La revue américaine « Foreign Policy » a classé la crise soudanaise comme la plus grande catastrophe humanitaire que le monde ait connue au cours de l’année en cours, avertissant des conséquences de l’ignorance des crimes commis là-bas et de la consolidation d’une culture d’impunité dans un conflit qui ravage le corps du pays pour la troisième année consécutive. La revue a expliqué dans son rapport annuel que le Soudan vit une tragédie humaine indescriptible, où la guerre a causé des pertes humaines énormes et des déplacements massifs à grande échelle, laissant de larges secteurs du peuple soudanais affronter un risque aigu de famine.

Le rapport a également souligné des atrocités sur le terrain qui ont atteint un niveau tel que les fosses communes et les traces de destruction sont clairement visibles via des images satellites depuis l’espace. De même, la revue a mis en lumière les accusations internationales portées contre les Forces de soutien rapide pour avoir commis des crimes de génocide, particulièrement après la chute de la ville d’El Fasher au Darfour, et les opérations de ciblage systématique des civils qui ont suivi. Le rapport a critiqué ce qu’il a appelé l’« indifférence internationale » envers ce qui se passe au Soudan par rapport à d’autres crises mondiales, notant que le conflit est toujours classé comme une « guerre oubliée ».

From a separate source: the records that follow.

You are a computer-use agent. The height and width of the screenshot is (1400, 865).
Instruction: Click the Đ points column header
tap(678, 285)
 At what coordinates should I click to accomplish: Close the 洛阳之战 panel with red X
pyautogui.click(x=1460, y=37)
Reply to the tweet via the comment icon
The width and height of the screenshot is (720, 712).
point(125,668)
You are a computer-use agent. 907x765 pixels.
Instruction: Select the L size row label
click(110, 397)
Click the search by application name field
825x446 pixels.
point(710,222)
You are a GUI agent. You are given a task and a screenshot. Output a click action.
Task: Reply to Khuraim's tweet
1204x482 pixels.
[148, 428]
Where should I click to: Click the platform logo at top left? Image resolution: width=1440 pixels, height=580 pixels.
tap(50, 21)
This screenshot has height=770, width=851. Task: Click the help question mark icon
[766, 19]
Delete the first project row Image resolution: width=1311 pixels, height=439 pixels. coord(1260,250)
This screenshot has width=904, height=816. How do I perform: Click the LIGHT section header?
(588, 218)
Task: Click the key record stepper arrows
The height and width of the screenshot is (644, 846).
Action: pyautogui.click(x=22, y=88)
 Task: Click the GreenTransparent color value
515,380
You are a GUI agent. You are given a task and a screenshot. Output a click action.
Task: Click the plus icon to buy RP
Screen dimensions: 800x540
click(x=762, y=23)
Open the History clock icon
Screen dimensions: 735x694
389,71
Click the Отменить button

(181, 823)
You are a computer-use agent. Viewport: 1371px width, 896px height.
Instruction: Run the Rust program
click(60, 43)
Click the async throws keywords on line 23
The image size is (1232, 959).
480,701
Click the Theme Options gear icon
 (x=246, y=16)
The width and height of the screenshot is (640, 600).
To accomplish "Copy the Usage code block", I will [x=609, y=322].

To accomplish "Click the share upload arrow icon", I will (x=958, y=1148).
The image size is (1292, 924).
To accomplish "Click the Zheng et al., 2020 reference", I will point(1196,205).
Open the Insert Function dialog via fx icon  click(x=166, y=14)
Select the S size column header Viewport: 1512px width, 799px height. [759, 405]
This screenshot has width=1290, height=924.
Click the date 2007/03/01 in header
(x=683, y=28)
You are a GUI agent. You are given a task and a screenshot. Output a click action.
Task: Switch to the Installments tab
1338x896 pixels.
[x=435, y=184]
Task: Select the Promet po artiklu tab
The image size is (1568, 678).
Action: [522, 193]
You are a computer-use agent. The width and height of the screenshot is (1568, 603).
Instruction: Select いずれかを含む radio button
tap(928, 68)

Sur le plan de l’analyse politique, « Foreign Policy » a observé un changement dans les positions des forces civiles et des activistes de la démocratie qui ont exprimé un soutien croissant à l’armée soudanaise, considérant leur engagement dans cette voie comme une nécessité urgente pour faire face aux menaces qui touchent la souveraineté de l’État et son existence. Les analyses publiées ont également insisté sur la nécessité d’exercer une pression réelle sur les parties régionales soutenant le conflit et d’arrêter les lignes d’approvisionnement qui alimentent la machine de guerre. La revue a conclu son rapport par un appel à activer les outils de documentation criminelle via les technologies modernes et les renseignements open-source, affirmant que l’arrêt de la violence représente une priorité absolue, mais que la documentation des preuves pour garantir que les criminels soient traduits en justice internationale reste l’étape essentielle pour assurer que ces atrocités ne se répètent pas et pour mettre fin à l’ère de l’impunité sur le continent africain.